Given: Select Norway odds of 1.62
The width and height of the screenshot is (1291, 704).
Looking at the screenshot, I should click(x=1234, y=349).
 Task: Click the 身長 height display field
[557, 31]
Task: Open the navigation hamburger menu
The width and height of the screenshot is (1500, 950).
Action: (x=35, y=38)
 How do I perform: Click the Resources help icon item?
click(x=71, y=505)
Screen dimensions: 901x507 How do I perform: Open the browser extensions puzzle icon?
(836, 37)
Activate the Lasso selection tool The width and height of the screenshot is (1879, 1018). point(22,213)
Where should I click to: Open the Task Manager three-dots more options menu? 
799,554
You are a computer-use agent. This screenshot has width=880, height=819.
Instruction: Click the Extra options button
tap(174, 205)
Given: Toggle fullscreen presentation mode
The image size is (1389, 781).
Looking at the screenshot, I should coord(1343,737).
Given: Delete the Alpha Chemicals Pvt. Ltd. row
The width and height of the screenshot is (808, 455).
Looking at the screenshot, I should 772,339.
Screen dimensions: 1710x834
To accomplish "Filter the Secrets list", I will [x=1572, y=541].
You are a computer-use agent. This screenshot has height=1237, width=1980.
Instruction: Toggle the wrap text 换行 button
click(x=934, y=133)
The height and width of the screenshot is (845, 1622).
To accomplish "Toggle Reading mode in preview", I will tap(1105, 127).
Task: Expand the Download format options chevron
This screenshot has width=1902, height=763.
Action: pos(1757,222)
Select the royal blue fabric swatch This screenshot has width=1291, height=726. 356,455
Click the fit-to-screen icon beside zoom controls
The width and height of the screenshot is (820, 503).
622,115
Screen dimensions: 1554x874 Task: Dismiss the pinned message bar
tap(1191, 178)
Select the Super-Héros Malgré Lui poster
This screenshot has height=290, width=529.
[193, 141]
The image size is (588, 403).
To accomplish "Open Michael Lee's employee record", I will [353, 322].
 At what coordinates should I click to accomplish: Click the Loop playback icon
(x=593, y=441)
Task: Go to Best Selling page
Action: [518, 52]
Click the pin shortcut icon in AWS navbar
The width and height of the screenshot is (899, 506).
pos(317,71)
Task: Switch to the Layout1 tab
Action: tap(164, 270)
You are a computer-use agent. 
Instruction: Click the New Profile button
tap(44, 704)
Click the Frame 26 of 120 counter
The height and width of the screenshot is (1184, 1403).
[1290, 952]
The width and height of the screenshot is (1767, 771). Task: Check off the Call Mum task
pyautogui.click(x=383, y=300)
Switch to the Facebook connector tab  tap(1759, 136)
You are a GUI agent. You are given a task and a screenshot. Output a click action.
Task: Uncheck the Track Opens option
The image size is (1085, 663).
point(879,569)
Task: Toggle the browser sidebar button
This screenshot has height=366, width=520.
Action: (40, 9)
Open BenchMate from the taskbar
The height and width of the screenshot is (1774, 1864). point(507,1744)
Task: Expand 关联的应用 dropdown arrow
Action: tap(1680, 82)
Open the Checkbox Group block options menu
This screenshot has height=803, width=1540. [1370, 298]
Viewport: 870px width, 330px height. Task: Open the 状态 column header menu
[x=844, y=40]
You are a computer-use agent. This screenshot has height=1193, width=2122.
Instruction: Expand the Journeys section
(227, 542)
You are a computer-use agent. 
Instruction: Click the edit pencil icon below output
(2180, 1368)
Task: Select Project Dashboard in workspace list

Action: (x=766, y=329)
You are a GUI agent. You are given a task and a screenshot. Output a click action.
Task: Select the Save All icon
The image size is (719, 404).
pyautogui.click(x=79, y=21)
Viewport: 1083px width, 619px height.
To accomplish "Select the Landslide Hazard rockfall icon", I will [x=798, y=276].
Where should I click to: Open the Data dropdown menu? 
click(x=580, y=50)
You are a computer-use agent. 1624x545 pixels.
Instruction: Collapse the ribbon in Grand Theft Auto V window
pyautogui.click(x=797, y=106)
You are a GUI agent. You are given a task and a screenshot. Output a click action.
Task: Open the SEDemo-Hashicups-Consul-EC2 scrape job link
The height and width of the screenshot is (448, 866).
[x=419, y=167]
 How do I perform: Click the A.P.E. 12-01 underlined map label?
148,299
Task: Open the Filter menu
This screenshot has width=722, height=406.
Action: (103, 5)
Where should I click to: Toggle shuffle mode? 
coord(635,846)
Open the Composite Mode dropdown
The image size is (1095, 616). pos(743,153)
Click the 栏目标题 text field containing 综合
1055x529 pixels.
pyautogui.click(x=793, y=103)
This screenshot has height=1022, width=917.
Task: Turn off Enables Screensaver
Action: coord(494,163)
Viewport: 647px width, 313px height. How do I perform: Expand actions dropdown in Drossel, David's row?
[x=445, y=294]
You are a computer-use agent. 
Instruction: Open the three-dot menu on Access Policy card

▬▬▬▬▬▬

> _Problem to work on_
Would you output the entire listing exactly as written?

> _Completed exercise_
Given: Select Norway odds of 1.62
The width and height of the screenshot is (1291, 704).
Looking at the screenshot, I should click(x=1234, y=349).
 Task: Click the 身長 height display field
[557, 31]
Task: Open the navigation hamburger menu
The width and height of the screenshot is (1500, 950).
Action: (x=35, y=38)
 How do I perform: Click the Resources help icon item?
click(x=71, y=505)
Screen dimensions: 901x507 How do I perform: Open the browser extensions puzzle icon?
(836, 37)
Activate the Lasso selection tool The width and height of the screenshot is (1879, 1018). point(22,213)
Where should I click to: Open the Task Manager three-dots more options menu? 
799,554
You are a computer-use agent. This screenshot has width=880, height=819.
Instruction: Click the Extra options button
tap(174, 205)
Given: Toggle fullscreen presentation mode
The image size is (1389, 781).
Looking at the screenshot, I should coord(1343,737).
Given: Delete the Alpha Chemicals Pvt. Ltd. row
The width and height of the screenshot is (808, 455).
Looking at the screenshot, I should 772,339.
Screen dimensions: 1710x834
To accomplish "Filter the Secrets list", I will [x=1572, y=541].
You are a computer-use agent. This screenshot has height=1237, width=1980.
Instruction: Toggle the wrap text 换行 button
click(x=934, y=133)
The height and width of the screenshot is (845, 1622).
To accomplish "Toggle Reading mode in preview", I will tap(1105, 127).
Task: Expand the Download format options chevron
This screenshot has width=1902, height=763.
Action: pos(1757,222)
Select the royal blue fabric swatch This screenshot has width=1291, height=726. 356,455
Click the fit-to-screen icon beside zoom controls
The width and height of the screenshot is (820, 503).
622,115
Screen dimensions: 1554x874 Task: Dismiss the pinned message bar
tap(1191, 178)
Select the Super-Héros Malgré Lui poster
This screenshot has height=290, width=529.
[193, 141]
The image size is (588, 403).
To accomplish "Open Michael Lee's employee record", I will [353, 322].
 At what coordinates should I click to accomplish: Click the Loop playback icon
(x=593, y=441)
Task: Go to Best Selling page
Action: [518, 52]
Click the pin shortcut icon in AWS navbar
The width and height of the screenshot is (899, 506).
pos(317,71)
Task: Switch to the Layout1 tab
Action: tap(164, 270)
You are a computer-use agent. 
Instruction: Click the New Profile button
tap(44, 704)
Click the Frame 26 of 120 counter
The height and width of the screenshot is (1184, 1403).
[1290, 952]
The width and height of the screenshot is (1767, 771). Task: Check off the Call Mum task
pyautogui.click(x=383, y=300)
Switch to the Facebook connector tab  tap(1759, 136)
You are a GUI agent. You are given a task and a screenshot. Output a click action.
Task: Uncheck the Track Opens option
The image size is (1085, 663).
point(879,569)
Task: Toggle the browser sidebar button
This screenshot has height=366, width=520.
Action: (40, 9)
Open BenchMate from the taskbar
The height and width of the screenshot is (1774, 1864). point(507,1744)
Task: Expand 关联的应用 dropdown arrow
Action: tap(1680, 82)
Open the Checkbox Group block options menu
This screenshot has height=803, width=1540. [1370, 298]
Viewport: 870px width, 330px height. Task: Open the 状态 column header menu
[x=844, y=40]
You are a computer-use agent. This screenshot has height=1193, width=2122.
Instruction: Expand the Journeys section
(227, 542)
You are a computer-use agent. 
Instruction: Click the edit pencil icon below output
(2180, 1368)
Task: Select Project Dashboard in workspace list

Action: (x=766, y=329)
You are a GUI agent. You are given a task and a screenshot. Output a click action.
Task: Select the Save All icon
The image size is (719, 404).
pyautogui.click(x=79, y=21)
Viewport: 1083px width, 619px height.
To accomplish "Select the Landslide Hazard rockfall icon", I will [x=798, y=276].
Where should I click to: Open the Data dropdown menu? 
click(x=580, y=50)
You are a computer-use agent. 1624x545 pixels.
Instruction: Collapse the ribbon in Grand Theft Auto V window
pyautogui.click(x=797, y=106)
You are a GUI agent. You are given a task and a screenshot. Output a click action.
Task: Open the SEDemo-Hashicups-Consul-EC2 scrape job link
The height and width of the screenshot is (448, 866).
[x=419, y=167]
 How do I perform: Click the A.P.E. 12-01 underlined map label?
148,299
Task: Open the Filter menu
This screenshot has width=722, height=406.
Action: (103, 5)
Where should I click to: Toggle shuffle mode? 
coord(635,846)
Open the Composite Mode dropdown
The image size is (1095, 616). pos(743,153)
Click the 栏目标题 text field containing 综合
1055x529 pixels.
pyautogui.click(x=793, y=103)
This screenshot has height=1022, width=917.
Task: Turn off Enables Screensaver
Action: coord(494,163)
Viewport: 647px width, 313px height. How do I perform: Expand actions dropdown in Drossel, David's row?
[x=445, y=294]
You are a computer-use agent. 
Instruction: Open the three-dot menu on Access Policy card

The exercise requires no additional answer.